Coastline Residences

A poll showed that 71 percent of developers expect transacted prices of new development in the next six months to stay moderately or significantly higher. This is bad news for people who want to buy a home.

The Q1 2022 survey indicate that the other 24% think the prices of new products will stay the same, while only 5% think prices will go down by a large amount.

In the Q4 2021 poll, about 60% of respondents thought that the unit prices of new launches would go up a little or a lot, while 35% thought that the prices would stay the same.

About 65% of developers polled in the Q1 2022 survey think that moderately more units will be launched and sold in the next 6 months, while about 15% think that moderately less units will be launched and sold.

Nearly 95% of management in real estate industry say that rising inflation and interest rates, along with rising construction costs, are the top two risks for the next six months.

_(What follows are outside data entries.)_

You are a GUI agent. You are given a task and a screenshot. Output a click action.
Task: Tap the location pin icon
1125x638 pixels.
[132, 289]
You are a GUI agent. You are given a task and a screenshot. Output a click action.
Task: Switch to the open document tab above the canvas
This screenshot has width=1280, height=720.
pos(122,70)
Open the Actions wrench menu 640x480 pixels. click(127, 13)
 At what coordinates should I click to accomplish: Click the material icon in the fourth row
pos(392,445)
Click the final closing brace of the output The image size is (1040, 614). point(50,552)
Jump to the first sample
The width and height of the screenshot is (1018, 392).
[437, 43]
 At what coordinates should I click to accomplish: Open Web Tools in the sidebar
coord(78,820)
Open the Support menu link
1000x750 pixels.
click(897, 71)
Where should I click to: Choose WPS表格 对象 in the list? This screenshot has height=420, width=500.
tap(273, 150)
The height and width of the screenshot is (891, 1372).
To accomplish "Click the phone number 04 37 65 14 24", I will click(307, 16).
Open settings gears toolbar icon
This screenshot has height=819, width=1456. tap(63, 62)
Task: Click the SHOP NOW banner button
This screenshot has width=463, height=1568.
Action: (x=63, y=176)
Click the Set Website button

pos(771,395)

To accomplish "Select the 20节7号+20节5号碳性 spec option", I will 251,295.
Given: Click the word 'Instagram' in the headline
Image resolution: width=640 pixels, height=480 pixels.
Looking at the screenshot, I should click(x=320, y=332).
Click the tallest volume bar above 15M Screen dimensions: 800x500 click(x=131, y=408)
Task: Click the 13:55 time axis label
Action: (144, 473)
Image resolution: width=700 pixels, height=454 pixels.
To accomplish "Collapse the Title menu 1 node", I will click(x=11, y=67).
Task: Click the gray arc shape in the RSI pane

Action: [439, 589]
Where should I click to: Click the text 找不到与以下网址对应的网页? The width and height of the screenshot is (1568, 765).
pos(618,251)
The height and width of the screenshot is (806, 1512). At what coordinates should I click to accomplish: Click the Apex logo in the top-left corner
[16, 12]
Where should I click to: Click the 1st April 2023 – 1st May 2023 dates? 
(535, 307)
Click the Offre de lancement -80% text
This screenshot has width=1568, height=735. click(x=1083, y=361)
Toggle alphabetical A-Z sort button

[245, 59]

The number of people who said a slowdown in the global economy was a possible risk went from 44.7 percent to 79.5 percent, which was the biggest jump from the last quarter.

In the same way, about 64% of respondents pointed to a tightening of liquidity in the debt market as a possible risk, which is a slight drop from Q4 2021, when 65.8% did so. In the third quarter of 2021, it was 32.6%.

As a possible risk factor, government intervention to cool the market kept going down, going from 39.5% in the previous quarter to 25.6% in Q1 2022. It was 62.8% in the third quarter of 2021.

The RESI study’s composite sentiment index, which is an indicator of how people feel about the real estate market as a whole, went up from 5.4 in Q4 2021 up to 6.1 in Q1 2022 after Singapore opened its borders and further reduced Covid-19 safe management measures.

“However, rising inflation could be troublesome if the prices of oil and other materials keep going up,” said IREUS deputy director Lee Nai Jia. He also said that rising interest rates will make mortgage loans and other forms of debt funding harder to get.

“Real estate has often been seen as a good way to protect yourself from inflation. The good effects of more demand are likely to outweigh the bad effects of government actions and uncertainty.”